Mayo Clinic will no longer operate a hospital it has run for several years in Georgia, a change that fits with the clinic's strategy to form looser links with out-of-state medical centers.
The deal isn't done yet, but it will end Mayo Clinic's affiliation with a hospital in the southeast Georgia town of Waycross. When the agreement was struck in 2012, it expanded Mayo's operating footprint to a sixth state and created a possible source of patient referrals for the clinic's large hospital in Jacksonville, Fla.
"We plan to disaffiliate, and we are working with them very closely on a smooth transition plan," said Pat McCarty, vice chair of financial planning and analysis at Mayo Clinic, in an interview last month. A financial statement released in February said Mayo's board resolved in November to return the hospital and related governance to community directors.

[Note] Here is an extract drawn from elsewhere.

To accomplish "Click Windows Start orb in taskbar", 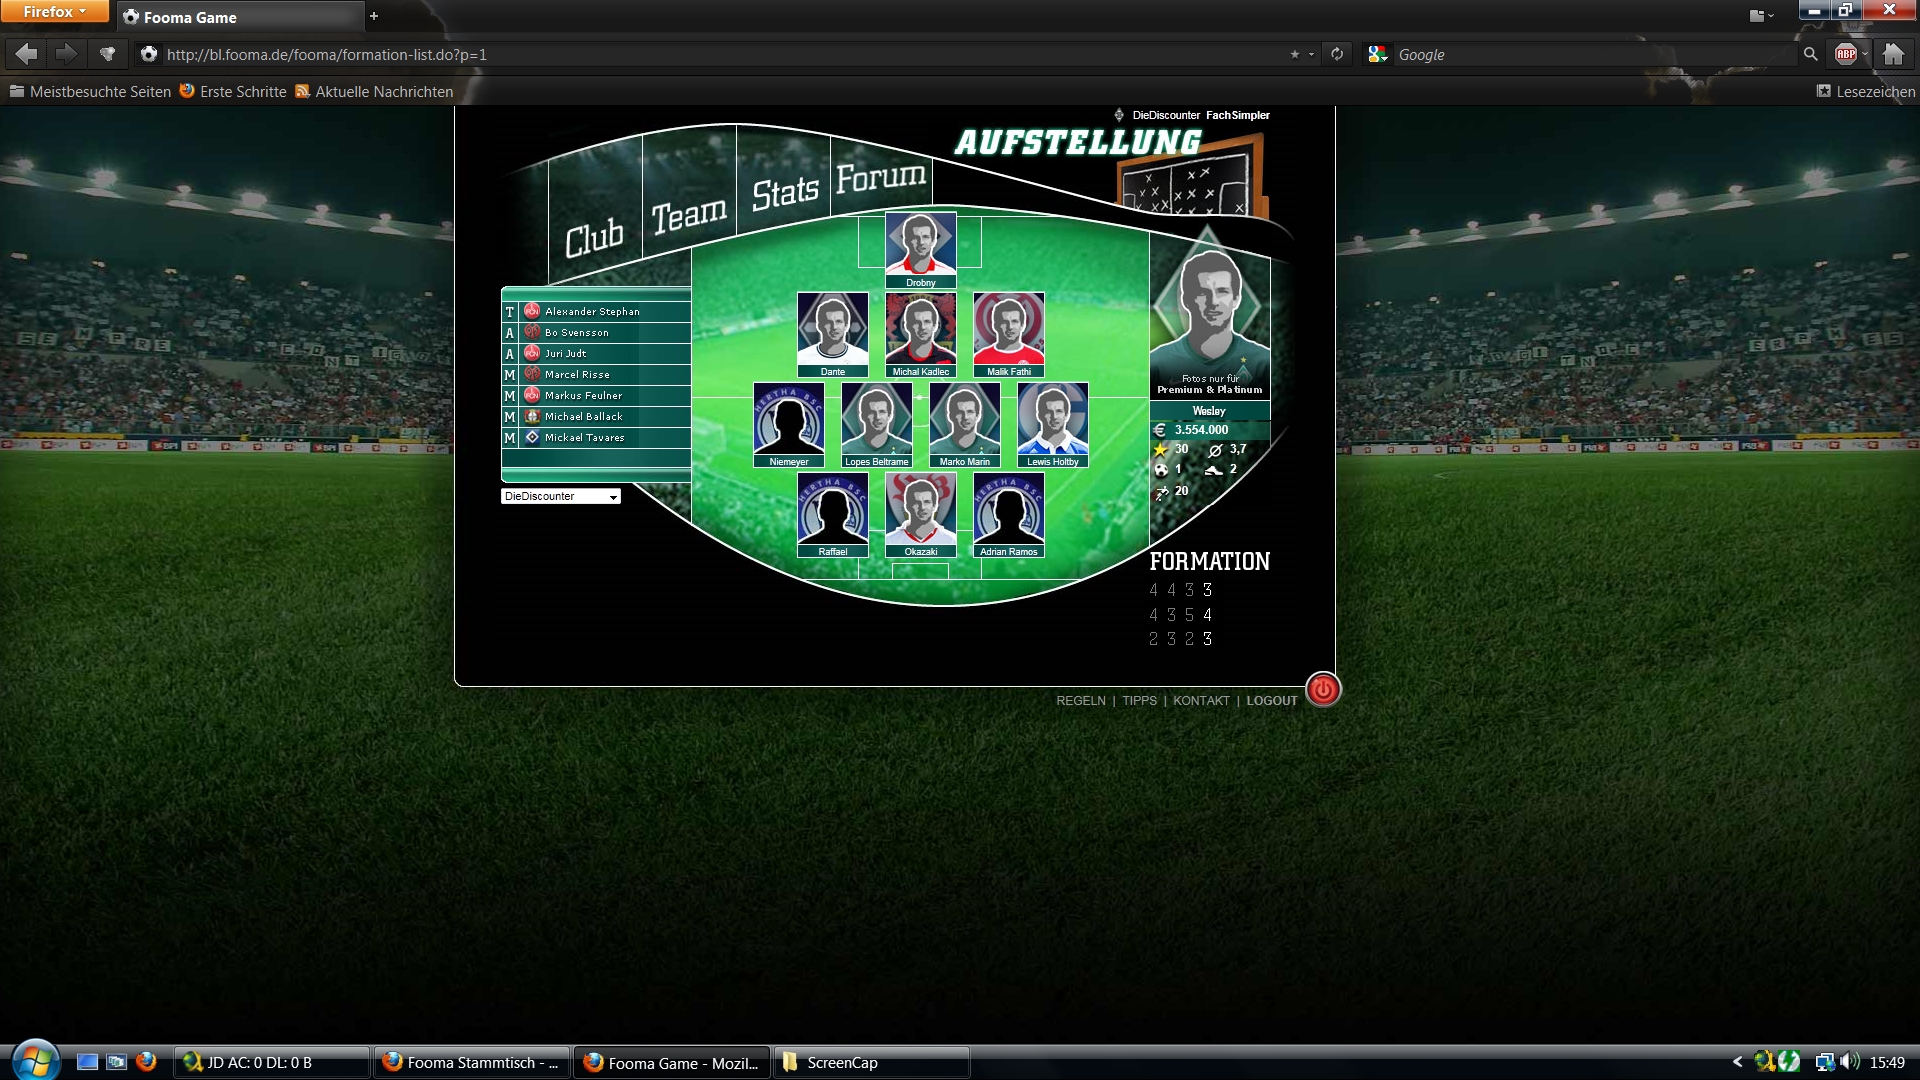I will [35, 1060].
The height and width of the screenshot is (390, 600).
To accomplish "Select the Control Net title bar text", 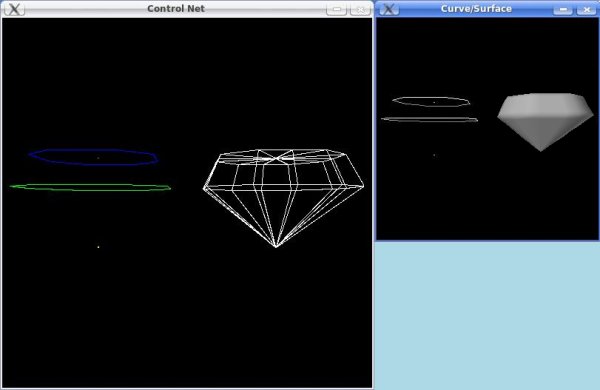I will [176, 8].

Back in 2012, the Waycross affiliation was a first step toward Mayo possibly developing a network of feeder community hospitals around its medical center in Jacksonville, much like Mayo Clinic in Rochester built a system of clinics and community hospitals across southern Minnesota, Iowa and Wisconsin.
But Mayo has since opted to grow its Mayo Clinic Care Network, in which several dozen hospitals across the country have subscription agreements whereby they consult with Mayo on challenging cases.
"A community-based hospital is really not a good fit with our strategy for the Florida location," McCarty said. "The Florida practice is really more of a destination site."
The hospital assets in Waycross are owned by the hospital authority in Ware County, Ga., and leased to Mayo Clinic. Before the affiliation began in 2012, a Georgia nonprofit called Satilla Health Services Inc. ran the 231-bed hospital, primary and specialty clinics and two nursing homes.
The decision in Georgia suggests that Mayo Clinic also won't be developing networks of feeder hospitals around its medical center in Arizona, said Martin Arrick, an analyst with Standard & Poor's.
"I think they were feeling that Arizona and Jacksonville needed broader regional bases than what they had," Arrick said. "I think Waycross was a step down that path, but one step. … I think they came to a decision that that really isn't the way they wanted to go."
For 2015, Mayo Clinic posted income of $526 million on $10.3 billion in revenue, which was off from record financial results in 2014.